Legislative election in Tasmania, Australia

Periodic elections for the Tasmanian Legislative Council were held on 4 May 2019. The three seats up for election were Montgomery, Nelson and Pembroke. Montgomery and Nelson were previously contested in 2013. Pembroke was won by the Labor Party in a 2017 by-election, following the resignation of the sitting member, Vanessa Goodwin of the Liberal Party.

==Montgomery==

Location of Montgomery in Tasmania

Montgomery had been held by Leonie Hiscutt of the Liberal Party since the 2013 election.

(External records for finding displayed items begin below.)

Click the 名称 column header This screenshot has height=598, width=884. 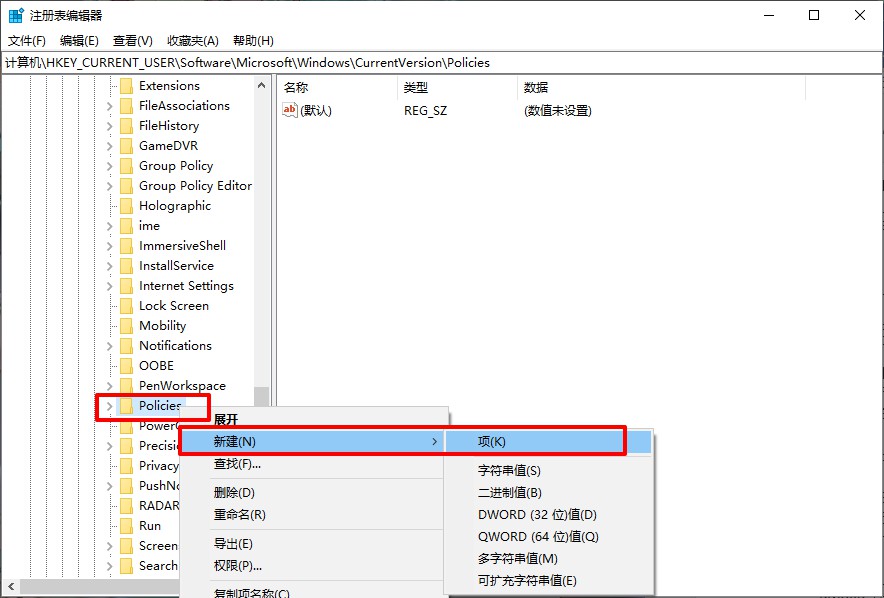pos(296,88)
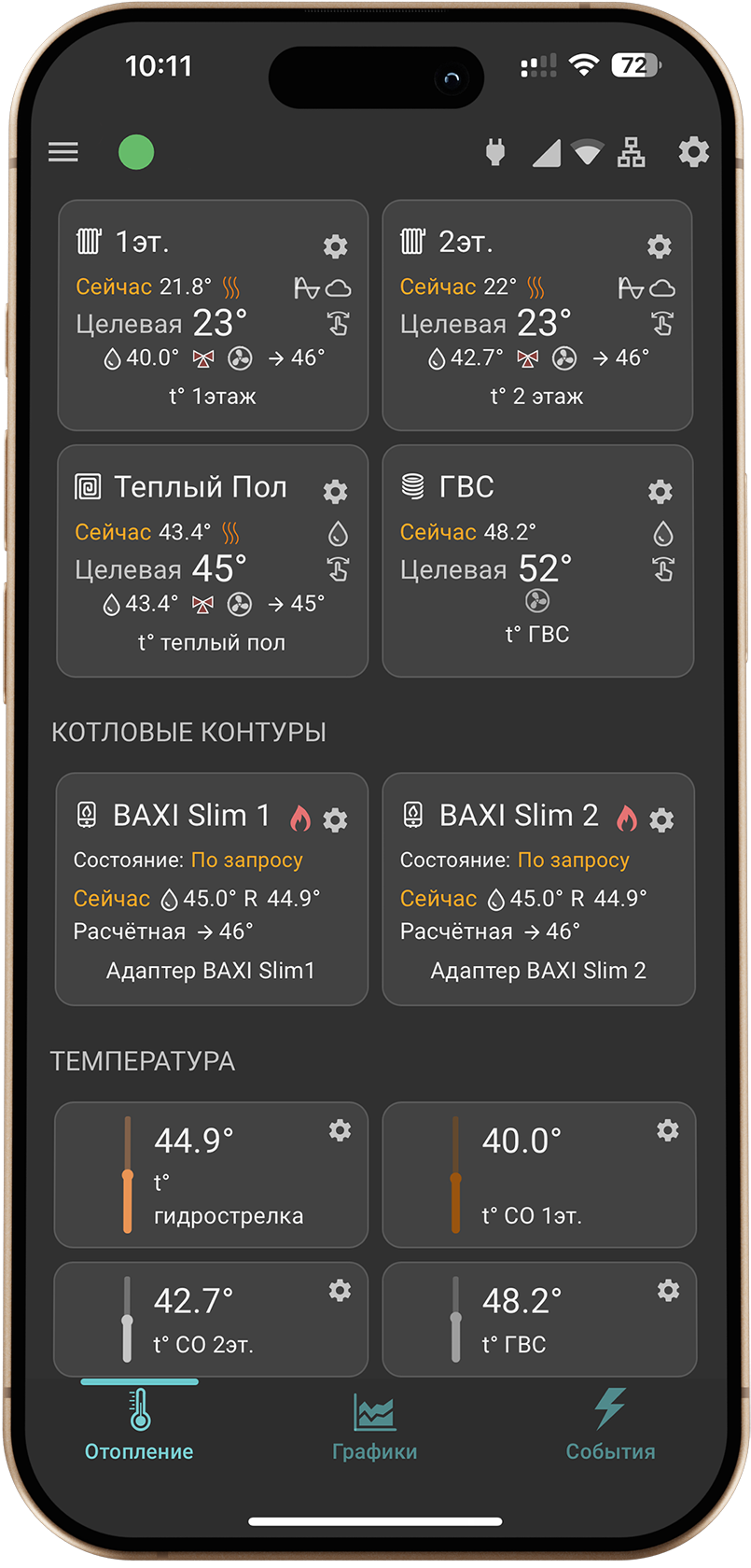Screen dimensions: 751x1568
Task: Toggle manual mode icon on 1эт. card
Action: pyautogui.click(x=338, y=325)
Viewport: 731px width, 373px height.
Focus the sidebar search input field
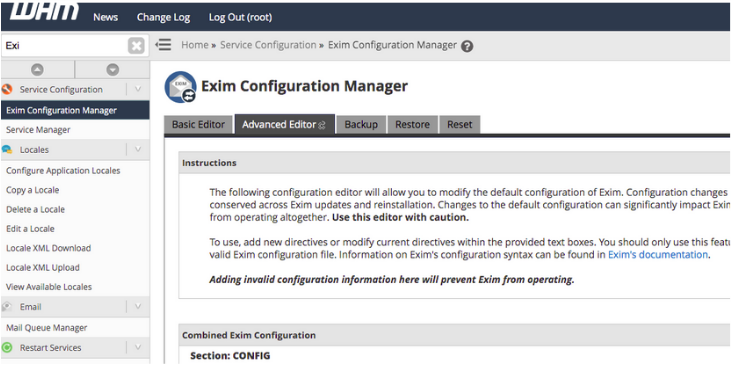(65, 46)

=== Montgomery Results ===

2019 Tasmanian Legislative Council periodic elections: Montgomery
| Party |  | Candidate | Votes | % | ±% |
|  | Liberal | Leonie Hiscutt | 10,047 | 44.39 | −1.52 |
|  | Labor | Michelle Rippon | 5,722 | 25.28 | +25.28 |
|  | Independent | Cheryl Fuller | 4,416 | 19.51 | −10.40 |
|  | Shooters, Fishers, Farmers | Brenton Jones | 2,446 | 10.81 | +10.81 |
| Total formal votes |  |  | 22,631 | 96.22 | +1.51 |
| Informal votes |  |  | 889 | 3.78 | −1.51 |
| Turnout |  |  | 23,520 | 84.26 | −2.54 |
Two-party-preferred result
|  | Liberal | Leonie Hiscutt | 13,617 | 60.17 | N/A |
|  | Labor | Michelle Rippon | 9,014 | 39.83 | N/A |
|  | Liberal hold |  | Swing | N/A |  |

==Nelson==

Location of Nelson in Tasmania

Nelson had been held by independent Jim Wilkinson since 1999. Wilkinson retired at this election.

=== Nelson Results ===

2019 Tasmanian Legislative Council periodic elections: Nelson
| Party |  | Candidate | Votes | % | ±% |
|  | Liberal | Nic Street | 4,567 | 23.69 | +23.69 |
|  | Independent | Vica Bayley | 3,069 | 15.92 | +15.92 |
|  | Independent | Meg Webb | 2,662 | 13.81 | +13.81 |
|  | Independent | Madeleine Ogilvie | 2,420 | 12.55 | +12.55 |
|  | Greens | Deborah Brewer | 2,147 | 11.14 | −14.36 |
|  | Independent | Blair Brownless | 1,223 | 6.34 | +6.34 |
|  | Independent | John (Polly) Farmer | 1,168 | 6.06 | +6.06 |
|  | Independent | Richard Griggs | 960 | 4.98 | +4.98 |
|  | Independent | Robert Manning | 669 | 3.47 | +3.47 |
|  | Shooters, Fishers, Farmers | Lorraine Bennett | 394 | 2.04 | +2.04 |
| Total formal votes |  |  | 19,279 | 97.24 | +0.79 |
| Informal votes |  |  | 547 | 2.76 | −0.79 |
| Turnout |  |  | 19,826 | 82.31 | +0.44 |
Two-candidate-preferred result
|  | Independent | Meg Webb | 10,648 | 59.26 | N/A |
|  | Liberal | Nic Street | 7,320 | 40.74 | N/A |
|  | Independent win |  |  |  |  |

==Pembroke==

Location of Pembroke in Tasmania

Pembroke had been held by Jo Siejka of the Labor Party since a 2017 by-election.

=== Pembroke Results ===

2019 Tasmanian Legislative Council periodic elections: Pembroke
| Party |  | Candidate | Votes | % | ±% |
|  | Labor | Jo Siejka | 8,574 | 45.24 | +12.84 |
|  | Liberal | Kristy Johnson | 4,793 | 25.29 | −0.19 |
|  | Independent | Tony Mulder | 3,492 | 18.43 | +18.43 |
|  | Independent | Ron Cornish | 1,396 | 7.37 | +7.37 |
|  | Shooters, Fishers, Farmers | Carlo Di Falco | 696 | 3.67 | +0.61 |
| Total formal votes |  |  | 18,951 | 96.77 | +0.28 |
| Informal votes |  |  | 632 | 3.23 | −0.28 |
| Turnout |  |  | 19,583 | 85.22 | −0.16 |
Two-party-preferred result
|  | Labor | Jo Siejka | 11,038 | 58.65 | +1.20 |
|  | Liberal | Kristy Johnson | 7,781 | 41.35 | −1.20 |
|  | Labor hold |  | Swing | +1.20 |  |

Swings are calculated from the 2017 by-election.